Abou Moussa (deuxième à partir de la gauche) en compagnie de responsables du Hezbollah au mausolée de Imad Moghniyé.
« Ces propos sont en contradiction avec l'unanimité libanaise », a déclaré M. Fatfat au site nowlebanon.com, appelant « les forces du 8 Mars, et à leur tête Nabih Berry, le Hezbollah et le général Michel Aoun, à préciser leur position sur cette affaire et à dire si elles sont toujours d'accord avec ce qui avait été décidé en 2006 ou bien si les propos d'Abou Moussa sont susceptibles de modifier la donne ».
Abou Moussa, chef du Fateh-Intifada, créé par le régime syrien dans les années 80 pour combattre le chef de l'OLP Yasser Arafat, avait rejeté dimanche un désarmement des bases palestiniennes situées hors des camps, pourtant décidé à l'unanimité des participants au dialogue interlibanais en 2006, mais resté sans application depuis.
Critiquant l'argumentation d'Abou Moussa, selon lequel le rôle des armes palestiniennes hors des camps se limite à la confrontation arabo-israélienne et n'a rien à voir avec l'intérieur libanais, M. Fatfat a dit : « Je souhaite qu'Abou Moussa nous explique à quel moment les bases palestiniennes hors des camps ont joué le moindre rôle contre Israël, y compris durant l'offensive de 2006. »

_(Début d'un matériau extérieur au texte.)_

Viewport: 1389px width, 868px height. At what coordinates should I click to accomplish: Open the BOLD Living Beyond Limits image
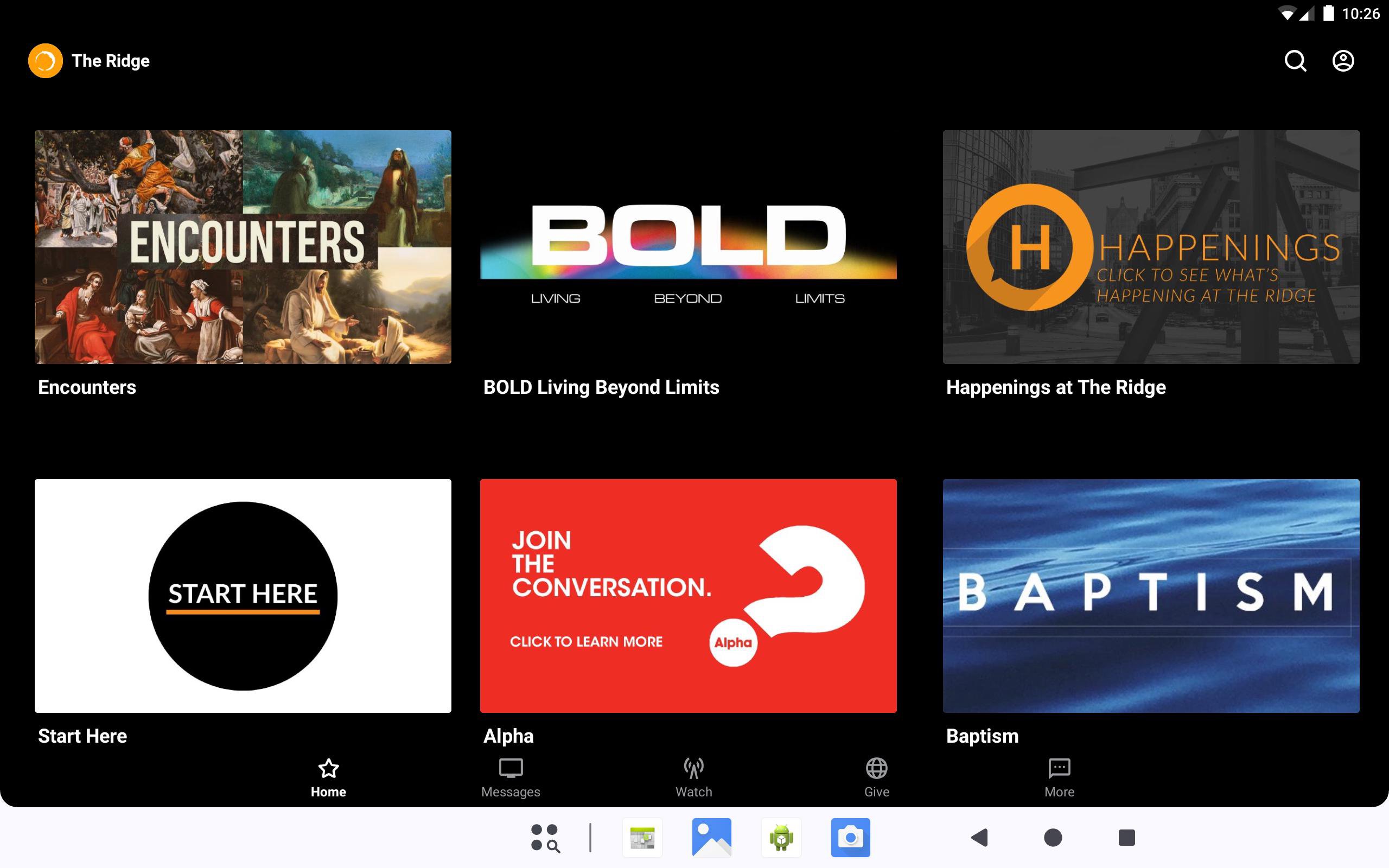tap(688, 247)
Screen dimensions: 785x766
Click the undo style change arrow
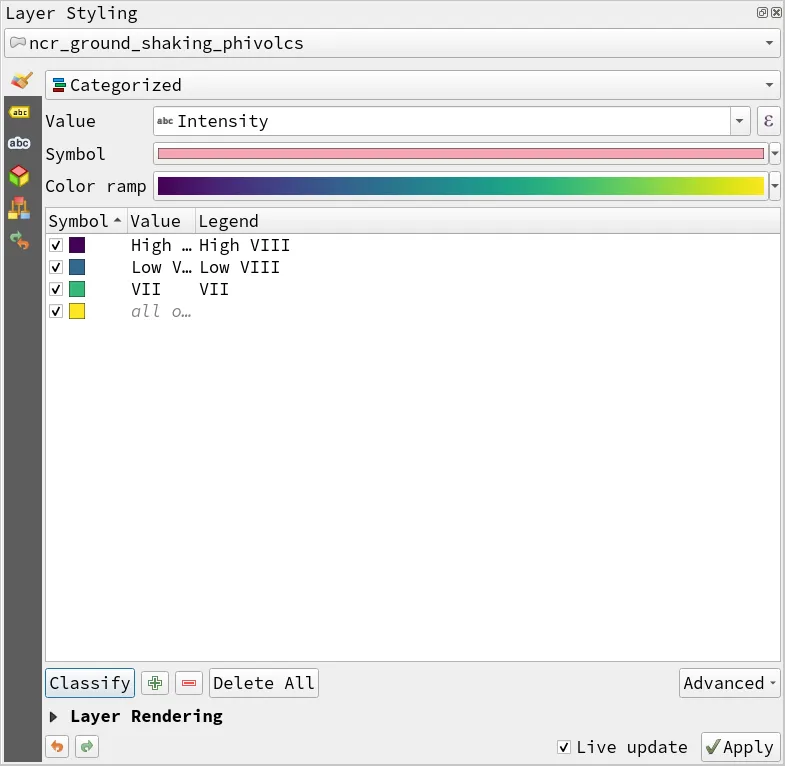pyautogui.click(x=58, y=747)
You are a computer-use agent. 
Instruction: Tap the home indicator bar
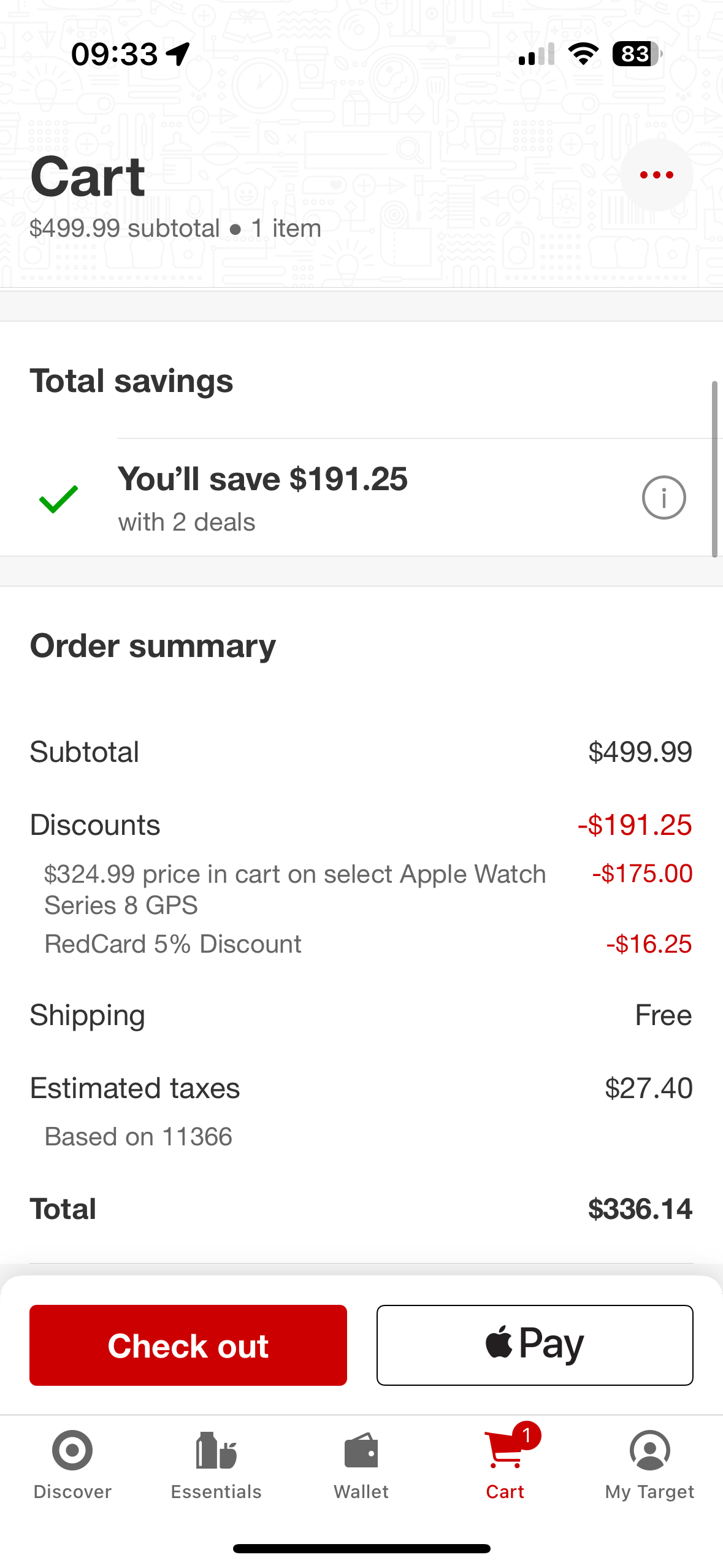point(361,1548)
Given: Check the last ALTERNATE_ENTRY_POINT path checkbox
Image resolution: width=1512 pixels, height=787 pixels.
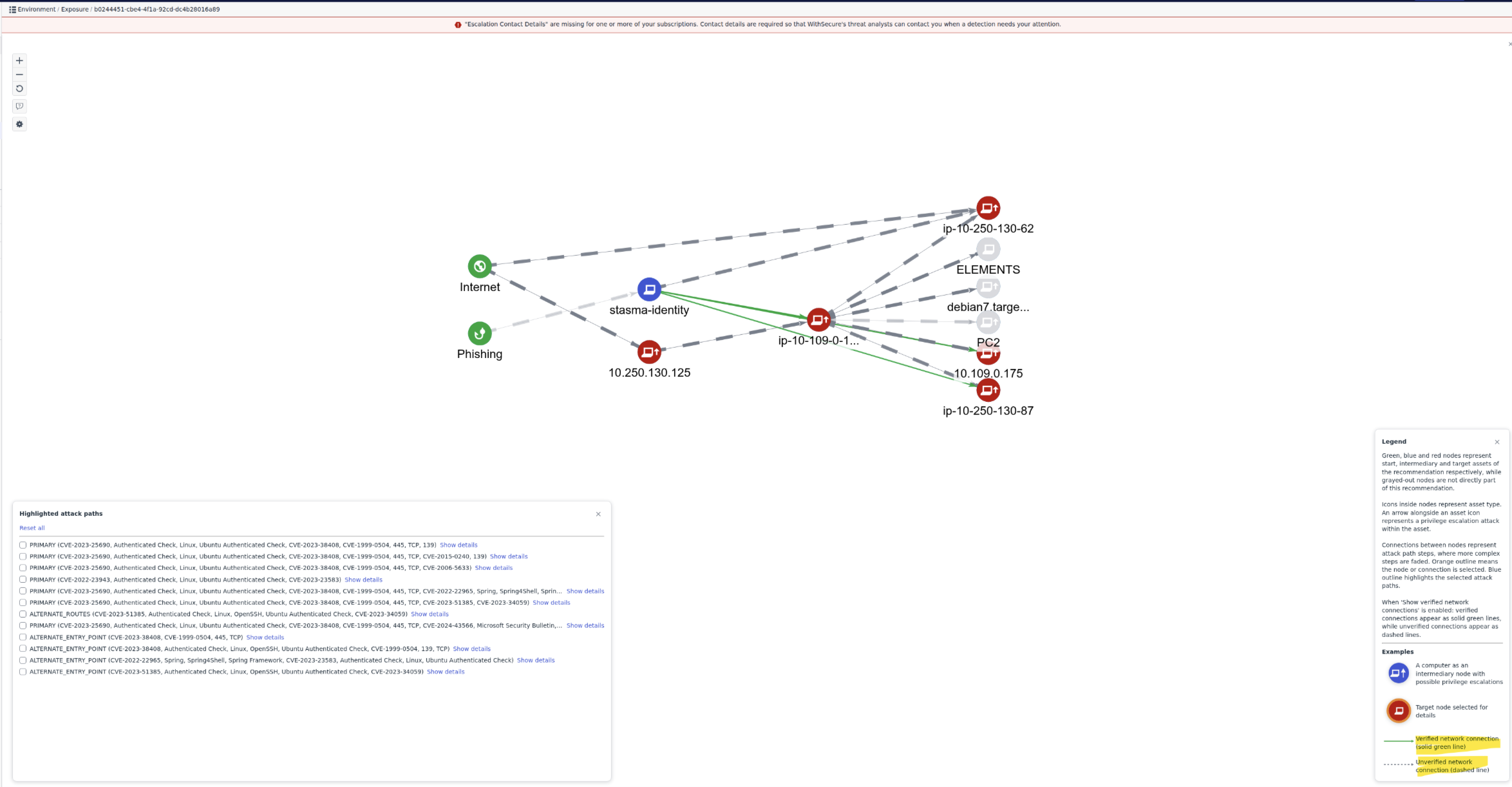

« Tout le monde sait que le rôle de ces bases se confine à l'exercice de pressions dans le cadre de la politique intérieure libanaise », a-t-il encore dit, jugeant qu'il est « difficile de croire que les déclarations d'Abou Moussa sont le fruit du hasard ou l'expression d'un point de vue personnel ».
Du côté du Hezbollah, le député Hassan Fadlallah a adopté hier une position laissant penser que la résolution de la conférence de dialogue relative au désarmement des Palestiniens hors des camps n'est pas applicable d'emblée, mais doit être précédée d'un dialogue avec les organisations palestiniennes concernées.
« Il faut un dialogue sérieux entre le gouvernement libanais et les représentants des organisations palestiniennes et c'est sur la base de ce dialogue que ce dossier pourra être réglé », a déclaré M. Fadlallah, appelant à s'éloigner de toute polémique à ce sujet.
Un autre membre du Bloc du Futur, le député Ammar Houry a estimé que les propos d'Abou Moussa constituent « une agression contre la souveraineté libanaise et contre l'unité du pouvoir de décision au Liban ».
« Le plus dérangeant dans cette affaire, c'est qu'elle braque les projecteurs sur la visite effectuée en Syrie par le Premier ministre, Saad Hariri. Nous voulons continuer à croire que cette visite a débouché sur des résultats positifs », a ajouté M. Houry.
Pour sa part, le député Kataëb Fady Habre a comparé les déclarations d'Abou Moussa à une « Katioucha médiatique tombée sur la tête des Libanais ».
Selon M. Habre, ces propos sont à mettre « dans le cadre du retour du Liban au statut de scène d'anarchie et d'instabilité ».
Quant à Abou Moussa lui-même, il a réitéré hier sa disposition à « dialoguer avec le gouvernement ou l'État libanais » pour parvenir à « des solutions satisfaisantes pour tout le monde ».
Il a aussi réaffirmé que les armes palestiniennes, « tant à l'intérieur qu'à l'extérieur des camps, sont là dans le cadre du conflit arabo-sioniste ».
Abou Moussa, qui se trouvait hier toujours au Liban, s'exprimait à l'issue d'une visite au mausolée de Imad Moghniyé, le chef militaire du Hezbollah assassiné à Damas en 2008.